Directions:
Please identify every line in the records below that contains the string "This", and copy each one out. Case counts.

----------------

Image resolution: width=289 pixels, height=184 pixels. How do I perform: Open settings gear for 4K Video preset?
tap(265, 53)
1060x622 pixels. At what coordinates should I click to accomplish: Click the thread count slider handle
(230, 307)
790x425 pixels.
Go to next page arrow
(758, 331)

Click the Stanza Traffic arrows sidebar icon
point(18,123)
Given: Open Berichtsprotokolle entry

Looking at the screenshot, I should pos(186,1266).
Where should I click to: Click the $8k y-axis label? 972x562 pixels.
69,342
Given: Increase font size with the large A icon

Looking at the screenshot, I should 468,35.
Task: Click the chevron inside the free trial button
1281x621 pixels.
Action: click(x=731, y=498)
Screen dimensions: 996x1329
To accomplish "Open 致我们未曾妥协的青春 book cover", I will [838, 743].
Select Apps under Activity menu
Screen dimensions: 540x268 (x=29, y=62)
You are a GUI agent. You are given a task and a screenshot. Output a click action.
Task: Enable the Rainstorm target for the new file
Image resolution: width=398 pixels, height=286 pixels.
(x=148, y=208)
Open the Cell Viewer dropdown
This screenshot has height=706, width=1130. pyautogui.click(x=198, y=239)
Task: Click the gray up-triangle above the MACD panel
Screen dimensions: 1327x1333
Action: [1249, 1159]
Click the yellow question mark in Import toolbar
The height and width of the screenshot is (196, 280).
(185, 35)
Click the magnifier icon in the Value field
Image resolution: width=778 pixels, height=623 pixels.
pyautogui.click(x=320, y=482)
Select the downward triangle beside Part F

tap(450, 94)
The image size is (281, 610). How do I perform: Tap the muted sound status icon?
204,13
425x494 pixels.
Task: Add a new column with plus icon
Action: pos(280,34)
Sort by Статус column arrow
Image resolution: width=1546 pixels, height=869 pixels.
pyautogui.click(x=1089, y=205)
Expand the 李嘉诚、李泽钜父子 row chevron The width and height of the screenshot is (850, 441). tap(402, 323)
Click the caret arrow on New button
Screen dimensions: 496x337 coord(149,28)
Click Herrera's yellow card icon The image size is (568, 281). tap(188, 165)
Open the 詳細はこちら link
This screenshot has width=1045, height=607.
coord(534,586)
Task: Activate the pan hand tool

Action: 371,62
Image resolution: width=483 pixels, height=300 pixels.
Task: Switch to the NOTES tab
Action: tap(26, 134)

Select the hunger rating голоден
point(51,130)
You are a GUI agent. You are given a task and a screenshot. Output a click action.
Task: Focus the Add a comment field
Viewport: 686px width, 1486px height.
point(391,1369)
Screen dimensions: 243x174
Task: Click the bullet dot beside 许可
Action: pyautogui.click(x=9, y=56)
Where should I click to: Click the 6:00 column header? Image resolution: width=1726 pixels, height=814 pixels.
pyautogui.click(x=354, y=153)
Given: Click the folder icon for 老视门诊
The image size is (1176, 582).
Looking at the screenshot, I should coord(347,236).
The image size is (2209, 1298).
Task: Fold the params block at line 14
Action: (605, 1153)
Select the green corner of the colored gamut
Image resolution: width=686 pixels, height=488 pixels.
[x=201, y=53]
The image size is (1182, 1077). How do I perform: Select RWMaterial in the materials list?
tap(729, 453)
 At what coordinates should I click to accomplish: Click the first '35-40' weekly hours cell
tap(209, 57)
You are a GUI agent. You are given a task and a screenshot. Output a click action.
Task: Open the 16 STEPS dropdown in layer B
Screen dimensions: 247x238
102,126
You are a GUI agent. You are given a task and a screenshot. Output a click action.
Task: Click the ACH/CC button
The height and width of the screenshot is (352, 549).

----------------

Output of the exercise:
This screenshot has height=706, width=1130. pyautogui.click(x=198, y=239)
This screenshot has width=1045, height=607.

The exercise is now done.